Me preocupan los que se dejan manipular, pero no lo quieren reconocer, y los que creen que los únicos dogmáticos son “los otros”. Me intranquilizan quienes, a pesar de ser académicamente educados, confunden convicción con fanatismo, pasión con insolencia, debate de ideas con ataques personales. Me desagradan los que descalifican sin fundamento a las personas que piensan distinto o, peor aún, a las que ni siquiera conocen.
Le temo a la ineptitud, que ha convertido a nuestro Estado en un enorme aparato disfuncional y dispendioso, el cual, en lugar de un aliado, parece una zancadilla oficial. Repudio la corrupción que hay a todos los niveles, y descubrí que no solo a ella hay que temerle. Igual de temibles son la impunidad, el compadrazgo, la apatía y la complacencia de quienes han permitido que la corrupción se institucionalice y se enraíce en la Administración Pública, en el quehacer político y en toda esfera donde se ejerce algún tipo de poder.
Confirmé que el poder político es tan solo una de las muchas dimensiones del poder que se cruzan, se retroalimentan o se enfrentan con el fin de conservarlo o acrecentarlo. Y que, así como hay quienes quieren el poder para sí mismos, hay quienes lo usan temporalmente para servir a otros.

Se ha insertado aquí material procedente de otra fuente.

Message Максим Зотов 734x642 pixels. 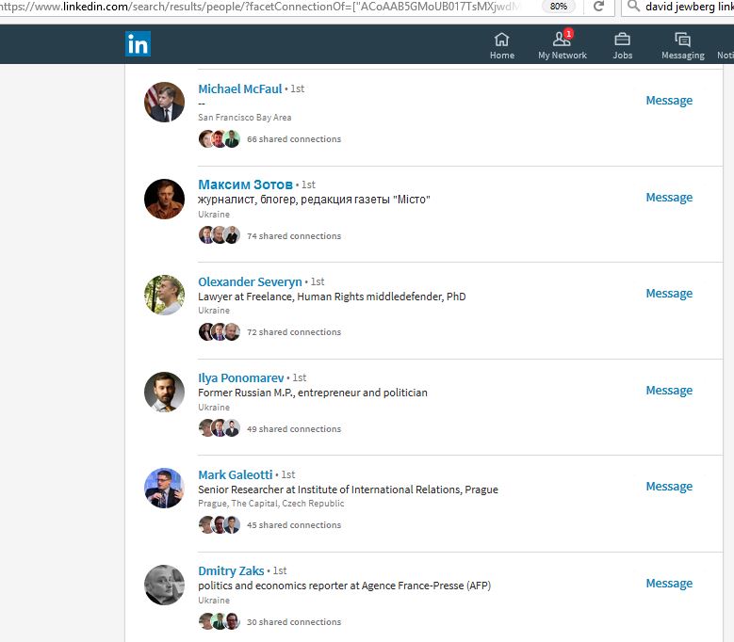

Sí, hay muchísimos costarricenses dedicados, entre ellos muchos políticos de alto y bajo rango, que trabajan con entrega y tesón para mejorar el país o su comunidad. Por eso, el principio de culpabilidad que ha sustituido indiscriminadamente al principio de inocencia en contra de quienes ejercen cargos públicos, le está haciendo un gran daño al país, pues aleja a mucha gente valiosa, decente y capaz.
Con este recuento espero contribuir a eliminar algunos de esos mitos, prejuicios y etiquetas tan dañinos, y espero ayudar a devolverles la esperanza a tantos ciudadanos que se sienten defraudados y apáticos. Sin embargo, también espero incentivarlos a hacer a un lado el enojo y la pasividad, para involucrarse, para participar en la medida de sus posibilidades y capacidades, para adecentar cada día más el ejercicio del poder político en nuestra querida Costa Rica.

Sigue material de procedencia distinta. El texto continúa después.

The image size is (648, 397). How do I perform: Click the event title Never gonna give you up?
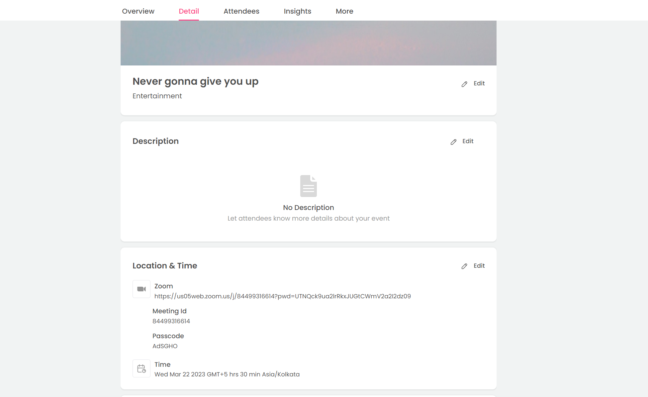[195, 81]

Y es que la política es absolutamente necesaria para gobernar y sacar adelante a un país. La verdadera crisis de una democracia se da cuando los ciudadanos claudican a su privilegio de soberanos y se desentienden de la política. Eso les deja el camino libre a los inescrupulosos para alzarse contra el verdadero interés común, a los demagogos y a diversos actores reciclados, algunos de ellos auténticos embaucadores, cuyo sello más evidente es el clientelismo.

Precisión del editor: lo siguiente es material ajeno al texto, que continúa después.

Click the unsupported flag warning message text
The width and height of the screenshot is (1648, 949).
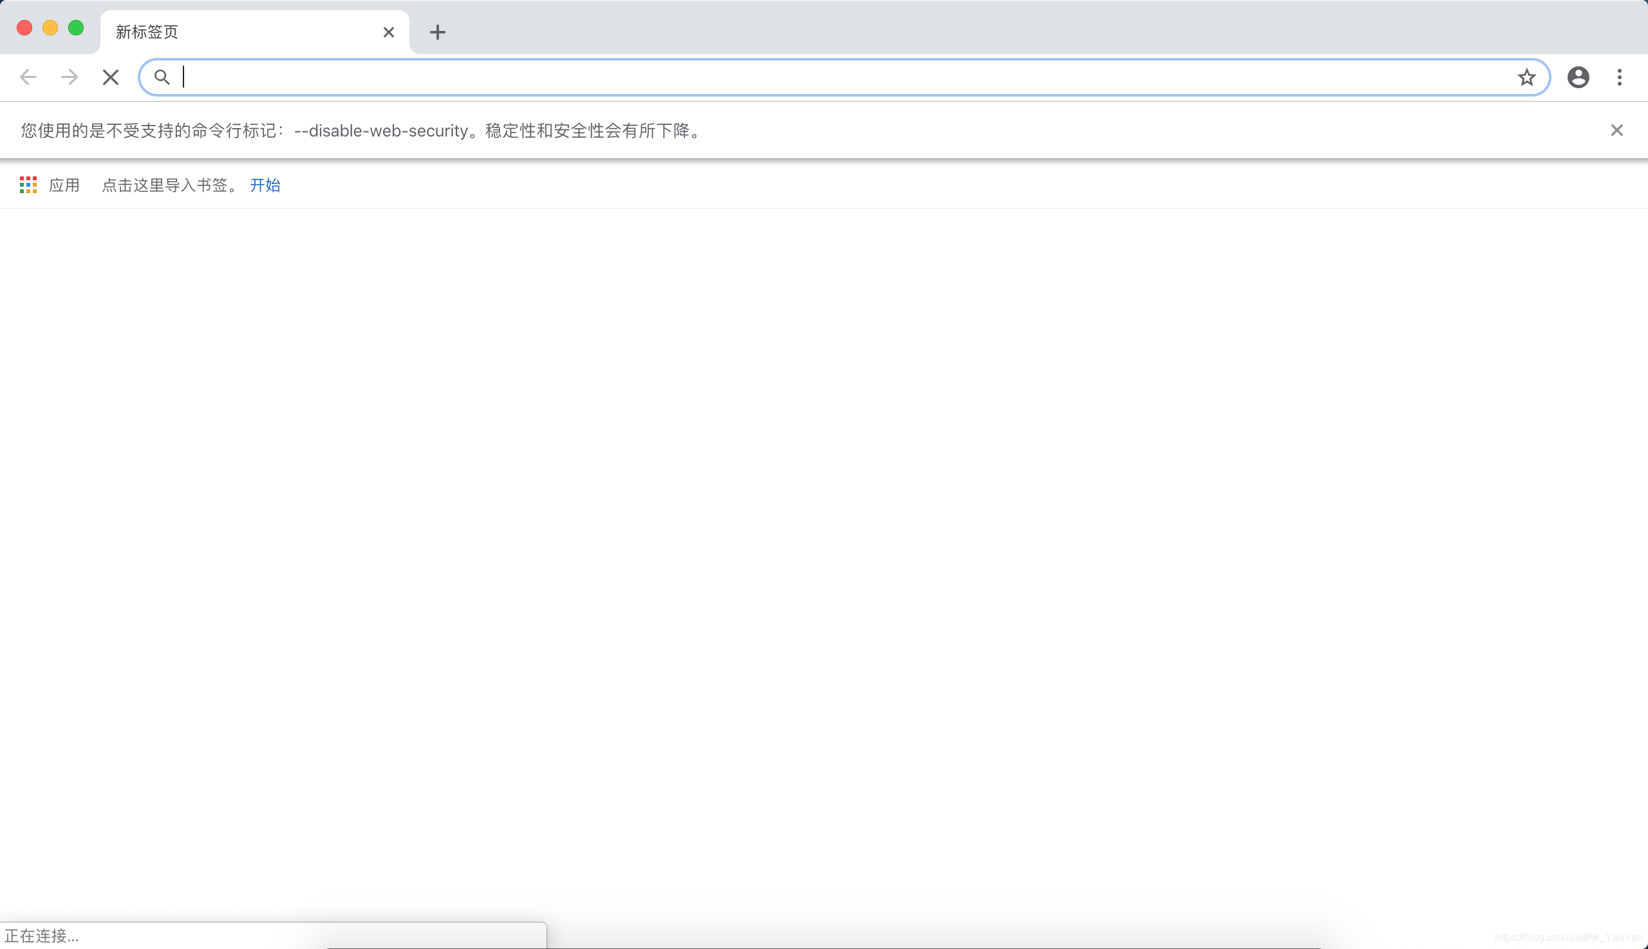tap(358, 130)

Como dice Moisés Naím, académico del Carnegie Endowment for International Peace, la antipolítica se debe a la crisis de los partidos políticos; las ONG y las iniciativas privadas son muy valiosas, pero no bastan para arreglar el mundo. “Las democracias no pueden estar basadas en ONG, sino en partidos políticos”, afirma Naím. Por lo tanto, dado que no podemos prescindir de la política, debemos dignificarla.
Abril Gordienko López, excandidata a la segunda vicepresidencia, Movimiento Libertario.